AP: "Federal authorities have opened a criminal investigation of Delaware Republican Christine O'Donnell to determine if the former Senate candidate broke the law by using campaign money to pay personal expenses...." ...
... Crackpot News
Jillian Rayfield of TPM: "The good news is that the right-wing isn't talking about President Obama being a secret Muslim right now. The bad news is that they're now concerned that he's going to use his honorary status as a Crow Tribe Indian to return the United States to Native Americans.... Last week, the 'Director of Issues Analysis' for the Christian conservative American Family Association, Brian Fischer, wrote a blog post claiming that 'President Obama wants to give the entire land mass of the United States of America back to the Indians. He wants Indian tribes to be our new overlords.'"
Because They Might Get Cooties. Brian Fitzpatrick of the right-wing World Net Daily: "Two of the nation's premier moral issues organizations, the Family Research Council and Concerned Women for America, are refusing to attend the Conservative Political Action Conference in February because a homosexual activist group, GOProud, has been invited.... FRC and CWA join the American Principles Project, American Values, Capital Research Center, the Center for Military Readiness, Liberty Counsel, and the National Organization for Marriage in withdrawing from CPAC. In November, APP organized a boycott of CPAC over the participation of GOProud."

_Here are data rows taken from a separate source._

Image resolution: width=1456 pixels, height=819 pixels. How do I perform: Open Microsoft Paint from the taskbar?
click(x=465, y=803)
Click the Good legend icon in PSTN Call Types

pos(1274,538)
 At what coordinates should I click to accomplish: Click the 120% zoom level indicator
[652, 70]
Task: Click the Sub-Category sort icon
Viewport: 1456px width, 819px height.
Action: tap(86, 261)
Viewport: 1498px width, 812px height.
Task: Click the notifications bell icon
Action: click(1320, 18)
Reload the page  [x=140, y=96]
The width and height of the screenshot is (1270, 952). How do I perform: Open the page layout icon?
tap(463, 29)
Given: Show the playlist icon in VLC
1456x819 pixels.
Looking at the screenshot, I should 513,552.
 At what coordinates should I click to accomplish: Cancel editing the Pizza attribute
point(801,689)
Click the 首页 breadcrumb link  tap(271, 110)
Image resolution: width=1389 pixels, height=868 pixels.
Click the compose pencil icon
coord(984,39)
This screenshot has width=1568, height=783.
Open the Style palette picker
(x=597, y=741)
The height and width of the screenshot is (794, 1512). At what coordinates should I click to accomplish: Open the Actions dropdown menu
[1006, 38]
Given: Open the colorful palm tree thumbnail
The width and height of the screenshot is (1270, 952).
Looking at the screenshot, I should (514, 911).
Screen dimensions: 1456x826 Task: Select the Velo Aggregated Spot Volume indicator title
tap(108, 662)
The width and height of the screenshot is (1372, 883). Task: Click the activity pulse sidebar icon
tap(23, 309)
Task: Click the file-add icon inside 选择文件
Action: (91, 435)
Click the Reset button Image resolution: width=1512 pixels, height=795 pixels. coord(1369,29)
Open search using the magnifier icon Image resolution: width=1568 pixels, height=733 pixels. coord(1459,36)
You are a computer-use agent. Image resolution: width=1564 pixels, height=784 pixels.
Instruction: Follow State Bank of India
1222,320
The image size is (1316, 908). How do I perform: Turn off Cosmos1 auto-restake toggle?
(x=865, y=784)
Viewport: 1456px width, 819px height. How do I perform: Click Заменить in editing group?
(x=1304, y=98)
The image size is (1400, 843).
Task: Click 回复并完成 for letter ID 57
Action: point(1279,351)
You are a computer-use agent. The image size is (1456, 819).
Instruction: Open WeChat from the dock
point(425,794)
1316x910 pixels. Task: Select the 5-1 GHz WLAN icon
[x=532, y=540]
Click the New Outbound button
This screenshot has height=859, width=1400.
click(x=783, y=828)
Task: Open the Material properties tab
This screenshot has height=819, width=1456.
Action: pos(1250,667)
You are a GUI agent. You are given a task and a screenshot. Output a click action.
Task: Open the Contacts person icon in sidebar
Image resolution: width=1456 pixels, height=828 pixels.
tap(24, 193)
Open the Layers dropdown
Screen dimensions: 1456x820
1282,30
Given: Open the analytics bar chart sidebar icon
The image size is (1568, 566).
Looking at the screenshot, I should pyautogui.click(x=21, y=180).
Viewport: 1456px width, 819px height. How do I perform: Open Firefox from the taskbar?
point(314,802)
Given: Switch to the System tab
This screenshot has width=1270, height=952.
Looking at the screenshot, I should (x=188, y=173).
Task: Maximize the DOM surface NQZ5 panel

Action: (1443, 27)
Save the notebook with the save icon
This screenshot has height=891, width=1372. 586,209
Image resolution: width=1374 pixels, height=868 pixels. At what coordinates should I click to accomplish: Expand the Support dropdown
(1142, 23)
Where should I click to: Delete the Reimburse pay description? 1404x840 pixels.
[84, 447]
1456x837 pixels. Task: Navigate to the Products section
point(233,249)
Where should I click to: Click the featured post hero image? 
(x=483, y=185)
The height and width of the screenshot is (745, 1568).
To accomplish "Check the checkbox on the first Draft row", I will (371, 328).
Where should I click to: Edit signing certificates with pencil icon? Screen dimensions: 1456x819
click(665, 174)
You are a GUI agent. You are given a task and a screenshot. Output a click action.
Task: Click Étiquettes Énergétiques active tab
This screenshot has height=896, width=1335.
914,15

Karen Hawkins of the AP: "Congressman Danny Davis has a message for former President Bill Clinton: Don't take sides in the Chicago mayor's race - or else. Davis, a longtime friend of Clinton, warned the ex-president on Tuesday that he could jeopardize his 'long and fruitful relationship' with the black community if he campaigns for former White House chief of staff Rahm Emanuel instead of one of the two leading black candidates running - Davis or former Sen. Carol Moseley Braun."